Pubblicato il 21 agosto 2011 da Marco Di Cesare


Americana – Temple Grandin. Una donna straordinaria

È un pensiero che corre via, allontanandosi e divenendo immagine, illuminando una forma televisiva che si snoda lungo i cento minuti di un bio-pic secondo l’HBO, un tv movie esemplare che racconta di una vita unica: quella di Temple Grandin, una donna affetta dalla sindrome di Asperger, un’americana nata nel 1947 e che, nonostante l’handicap, diventerà una professoressa universitaria, una mente geniale che si specializzerà in zoologia e che rivoluzionerà i metodi seguiti per l’allevamento del bestiame. La sua esperienza, inoltre, diventerà fondamentale per gli studi sull’autismo e si farà conoscere presso un pubblico più vasto quando, nel 1995, verrà divulgata da Oliver Sachs nel libro Un antropologo su Marte.

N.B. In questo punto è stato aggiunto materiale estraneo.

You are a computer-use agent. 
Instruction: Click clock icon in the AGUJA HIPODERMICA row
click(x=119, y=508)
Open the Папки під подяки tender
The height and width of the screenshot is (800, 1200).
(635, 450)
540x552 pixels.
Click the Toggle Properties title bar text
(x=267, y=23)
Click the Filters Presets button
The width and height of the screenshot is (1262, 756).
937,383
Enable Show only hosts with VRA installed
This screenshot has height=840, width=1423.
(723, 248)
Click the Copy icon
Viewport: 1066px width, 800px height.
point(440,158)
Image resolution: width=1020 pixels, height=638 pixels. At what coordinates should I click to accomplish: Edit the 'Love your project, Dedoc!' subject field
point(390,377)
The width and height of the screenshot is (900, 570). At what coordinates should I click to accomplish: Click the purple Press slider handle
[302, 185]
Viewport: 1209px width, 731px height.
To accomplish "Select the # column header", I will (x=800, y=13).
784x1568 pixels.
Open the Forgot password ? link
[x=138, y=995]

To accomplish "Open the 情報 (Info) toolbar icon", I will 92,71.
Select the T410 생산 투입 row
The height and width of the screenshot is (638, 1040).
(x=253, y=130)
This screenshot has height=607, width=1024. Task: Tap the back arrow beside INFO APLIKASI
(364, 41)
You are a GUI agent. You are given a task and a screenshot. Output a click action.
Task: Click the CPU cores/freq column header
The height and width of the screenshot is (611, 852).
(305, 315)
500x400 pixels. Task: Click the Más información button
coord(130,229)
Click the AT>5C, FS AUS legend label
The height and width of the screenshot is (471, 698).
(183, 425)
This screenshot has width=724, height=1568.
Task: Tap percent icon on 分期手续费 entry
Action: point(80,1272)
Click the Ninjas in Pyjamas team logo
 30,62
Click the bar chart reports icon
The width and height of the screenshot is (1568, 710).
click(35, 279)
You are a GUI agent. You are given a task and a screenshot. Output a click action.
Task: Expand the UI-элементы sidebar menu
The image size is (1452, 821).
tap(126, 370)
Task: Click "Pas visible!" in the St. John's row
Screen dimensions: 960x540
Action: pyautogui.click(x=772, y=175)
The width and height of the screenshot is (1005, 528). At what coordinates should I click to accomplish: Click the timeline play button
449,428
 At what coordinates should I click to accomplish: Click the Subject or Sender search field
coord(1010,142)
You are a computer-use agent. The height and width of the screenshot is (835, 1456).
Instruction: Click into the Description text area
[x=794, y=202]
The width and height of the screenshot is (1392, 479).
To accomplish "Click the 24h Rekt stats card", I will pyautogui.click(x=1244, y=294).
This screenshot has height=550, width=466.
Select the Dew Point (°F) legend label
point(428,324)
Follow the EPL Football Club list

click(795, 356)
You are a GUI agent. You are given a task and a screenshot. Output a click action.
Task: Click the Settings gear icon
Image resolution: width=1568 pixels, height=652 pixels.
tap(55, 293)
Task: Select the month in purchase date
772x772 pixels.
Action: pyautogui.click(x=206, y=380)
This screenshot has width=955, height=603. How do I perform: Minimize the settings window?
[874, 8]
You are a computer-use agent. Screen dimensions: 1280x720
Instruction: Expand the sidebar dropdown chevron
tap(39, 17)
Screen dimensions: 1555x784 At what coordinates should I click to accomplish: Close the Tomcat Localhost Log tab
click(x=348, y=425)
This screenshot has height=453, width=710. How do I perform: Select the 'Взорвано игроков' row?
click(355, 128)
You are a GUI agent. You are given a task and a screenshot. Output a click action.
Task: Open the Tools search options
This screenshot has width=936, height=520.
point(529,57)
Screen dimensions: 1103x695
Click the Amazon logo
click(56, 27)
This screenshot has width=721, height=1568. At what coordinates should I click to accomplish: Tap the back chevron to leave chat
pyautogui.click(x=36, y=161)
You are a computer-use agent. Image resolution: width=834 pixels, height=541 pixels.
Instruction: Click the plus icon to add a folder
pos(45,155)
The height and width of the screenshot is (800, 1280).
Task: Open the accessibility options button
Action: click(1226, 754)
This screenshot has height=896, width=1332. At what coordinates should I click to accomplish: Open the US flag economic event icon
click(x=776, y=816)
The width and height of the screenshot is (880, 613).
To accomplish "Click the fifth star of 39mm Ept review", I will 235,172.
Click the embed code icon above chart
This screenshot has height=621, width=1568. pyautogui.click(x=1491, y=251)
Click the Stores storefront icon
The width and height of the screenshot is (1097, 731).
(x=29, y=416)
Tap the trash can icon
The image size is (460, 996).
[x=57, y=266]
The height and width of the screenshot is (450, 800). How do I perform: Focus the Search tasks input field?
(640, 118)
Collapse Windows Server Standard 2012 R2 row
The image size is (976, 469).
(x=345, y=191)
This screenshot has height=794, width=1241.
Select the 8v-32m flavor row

Il film, attraverso il quale il regista Mick Jackson ha diretto l’intensità di una splendida Claire Danes, viaggia come un assembramento di visioni e di ricordi, seppure incastonati in una certa linearità della narrazione, dolci e spesso inattesi fendenti che solcano il racconto, tanto che questo diviene un sogno immerso dentro una realtà acutamente osservata da occhi estranei, giungendo fin dentro una biografia che è l’analisi di una condizione psicofisica. Una storia americana in cui l’individualità in quanto tale finisce per esaltarsi, dibattendosi tra sogni, successo, ascesa, forza di volontà e anche fortuna (l’aver incontrato dei buoni mentori), ma dove è la sensibilità a innervare il tutto, donandogli vita eterna. Un racconto nel quale il successo è quello contro la malattia (ma, ovviamente, non nel senso di una sconfitta di quest’ultima, trattandosi di un male incurabile), un movimento il cui traguardo ultimo significa oltrepassare i limiti: quelli propri come quelli di tante altre persone normali, quando di fronte a una ragazza sfilerà un ambiente prettamente maschile e spesso maschilista, tra i cowboy di quel West dove si svolge l’azione. Principalmente quella ragazza porterà avanti una visione altra, distante dalle prospettive e dalle regole comuni: un sentire particolare che le permetterà di ascoltare con attenzione i lamenti degli animali, ponendola in contatto con quella diversità che solo i ’diversi’ riescono a intendere, mostrando l’amore nei confronti di chi non sa parlare e non sa farsi comprendere con facilità.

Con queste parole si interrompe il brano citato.